▶ _Exercise_
Provide the number of lines of the records that include "click", with no other content.

** Exercise material follows **

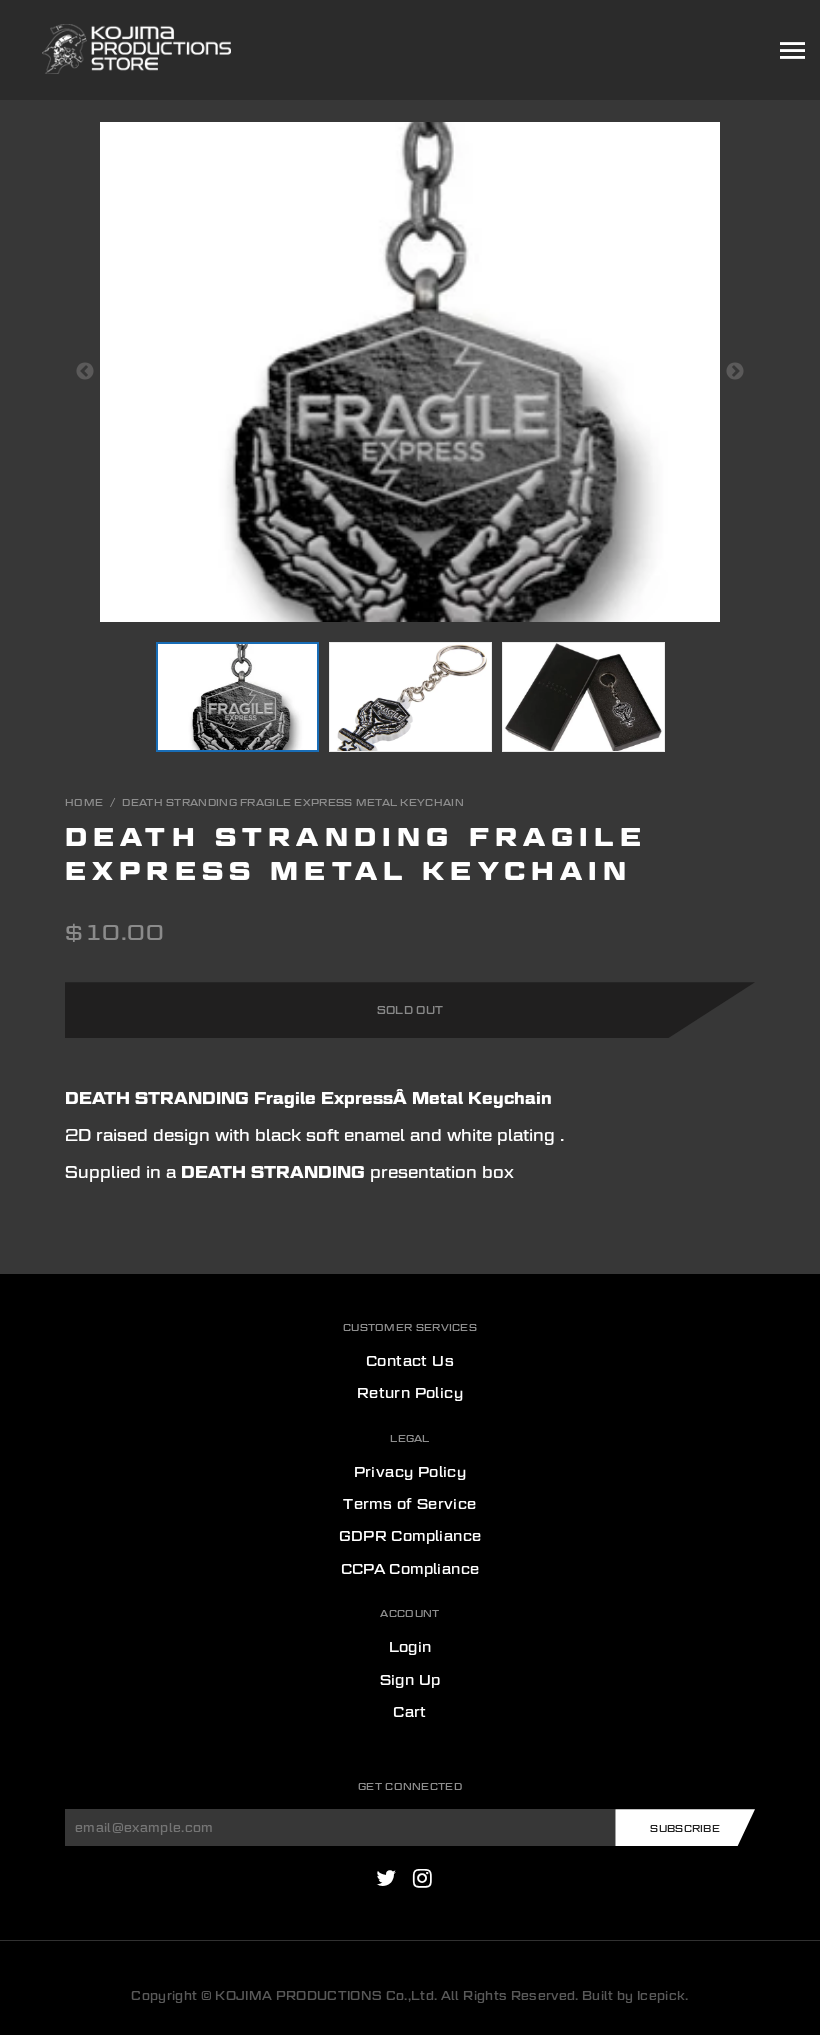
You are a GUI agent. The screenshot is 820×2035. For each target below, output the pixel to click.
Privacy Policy (410, 1472)
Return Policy (410, 1393)
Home (84, 802)
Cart (410, 1712)
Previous (85, 372)
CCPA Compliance (410, 1569)
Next (735, 372)
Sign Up (410, 1680)
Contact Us (410, 1361)
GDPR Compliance (410, 1536)
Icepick (661, 1995)
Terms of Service (409, 1504)
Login (410, 1647)
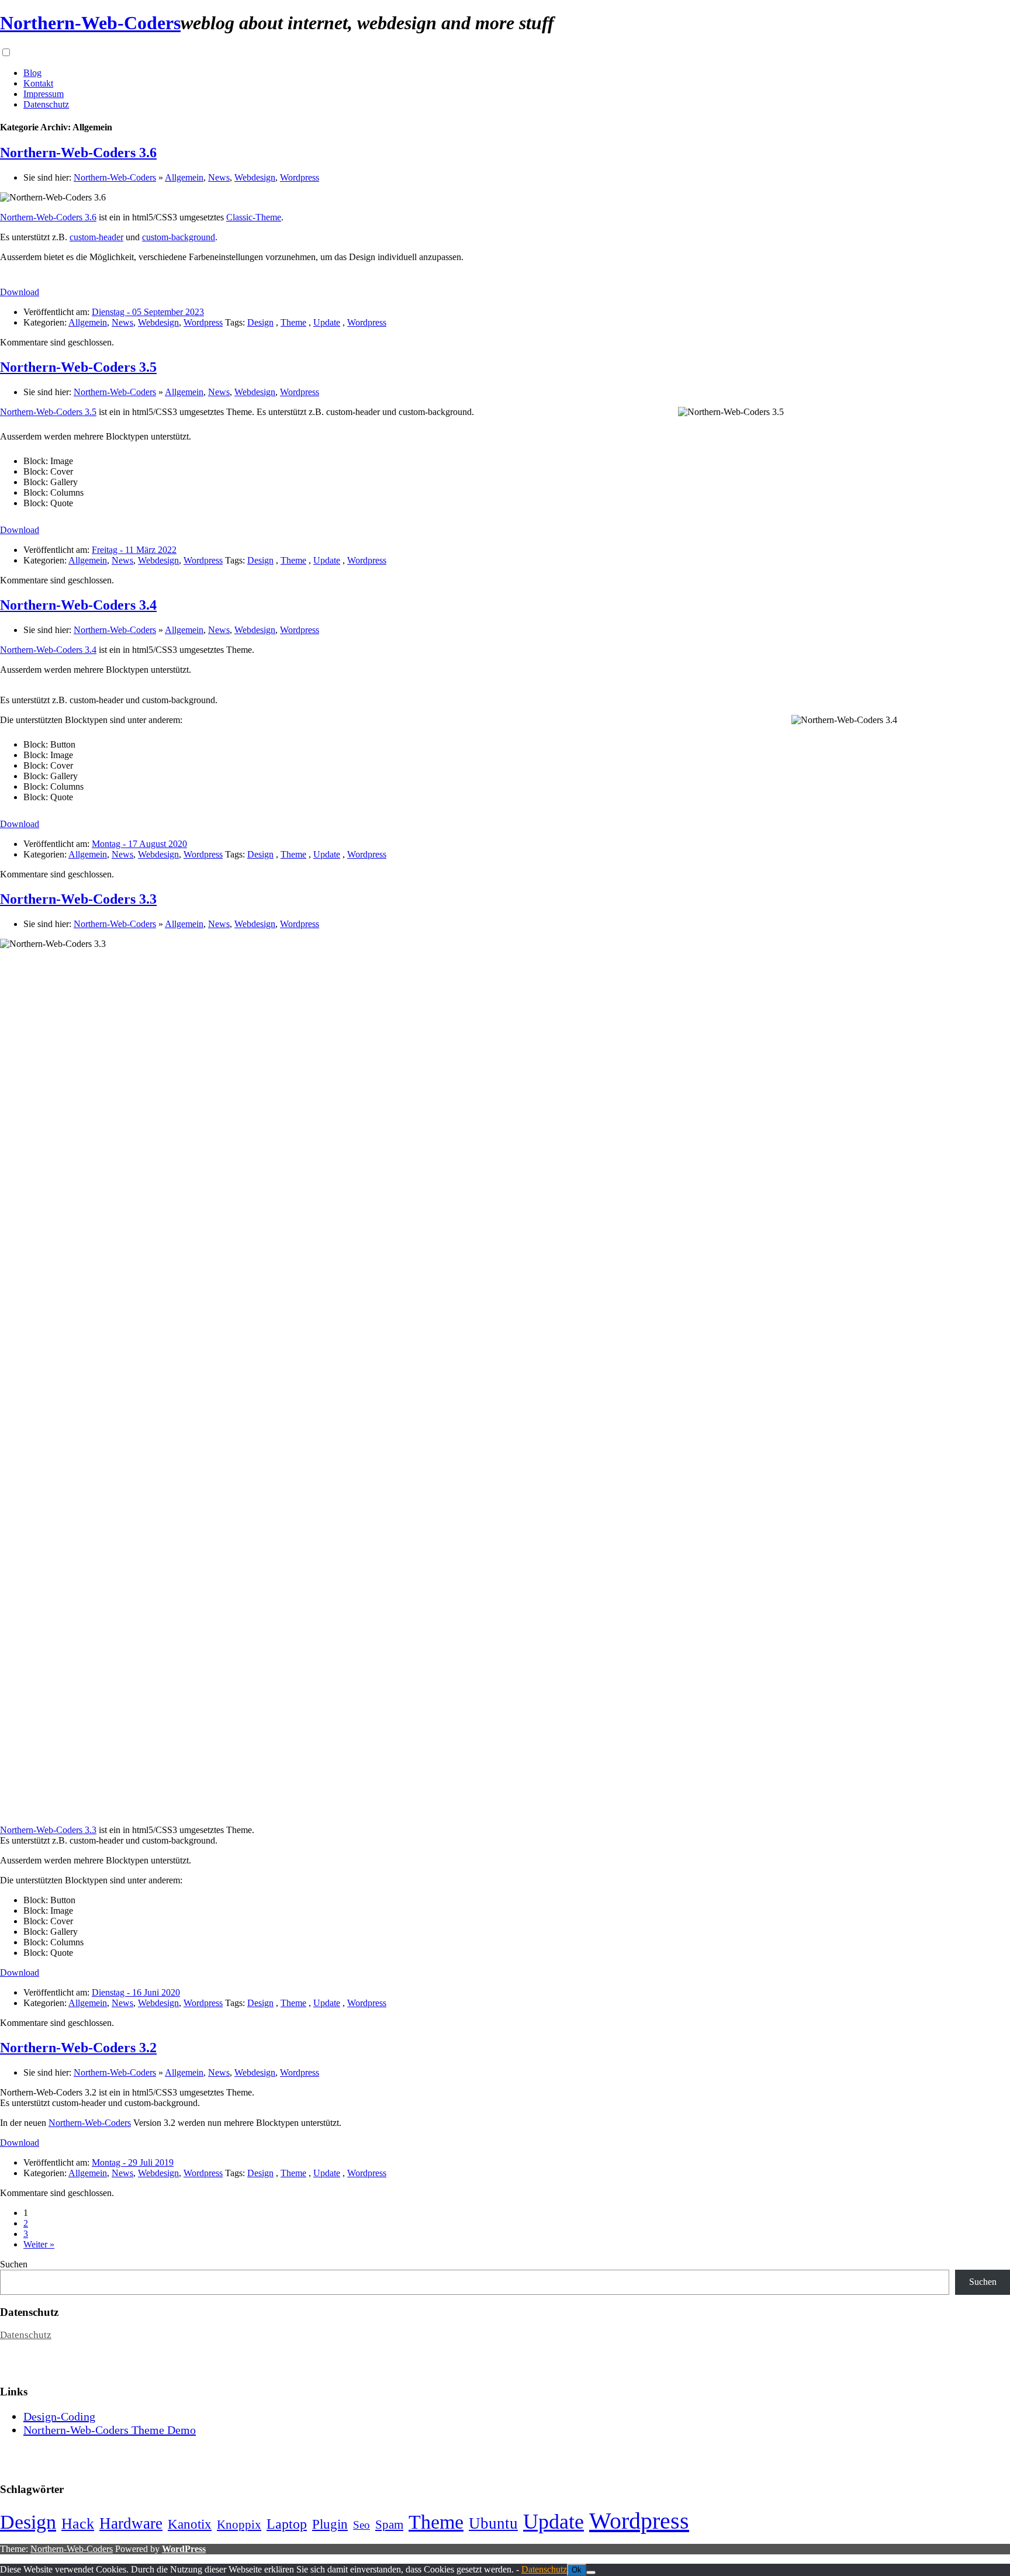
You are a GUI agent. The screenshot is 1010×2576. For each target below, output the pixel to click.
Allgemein (184, 177)
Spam (389, 2525)
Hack (77, 2523)
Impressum (43, 94)
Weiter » (38, 2244)
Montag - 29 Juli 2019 (133, 2162)
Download (19, 292)
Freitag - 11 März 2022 (134, 550)
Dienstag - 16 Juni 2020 (136, 1992)
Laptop (287, 2524)
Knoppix (239, 2525)
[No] (591, 2572)
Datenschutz (46, 104)
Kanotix (190, 2524)
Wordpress (299, 177)
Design (260, 322)
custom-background (178, 237)
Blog (32, 73)
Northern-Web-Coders (90, 22)
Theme (293, 322)
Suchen (13, 2264)
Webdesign (254, 177)
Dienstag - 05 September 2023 (148, 312)
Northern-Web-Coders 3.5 (78, 367)
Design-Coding (59, 2416)
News (219, 177)
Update (326, 322)
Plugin (330, 2524)
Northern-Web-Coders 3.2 (78, 2047)
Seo (361, 2525)
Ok (577, 2569)
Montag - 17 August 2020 (139, 844)
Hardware (130, 2523)
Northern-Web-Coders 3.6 (78, 152)
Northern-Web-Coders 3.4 (78, 605)
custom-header (96, 237)
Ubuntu (493, 2523)
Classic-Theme (253, 217)
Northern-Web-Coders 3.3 (78, 899)
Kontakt (38, 83)
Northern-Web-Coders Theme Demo (109, 2429)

** End of Exercise material **

▶ _Answer to this problem_
2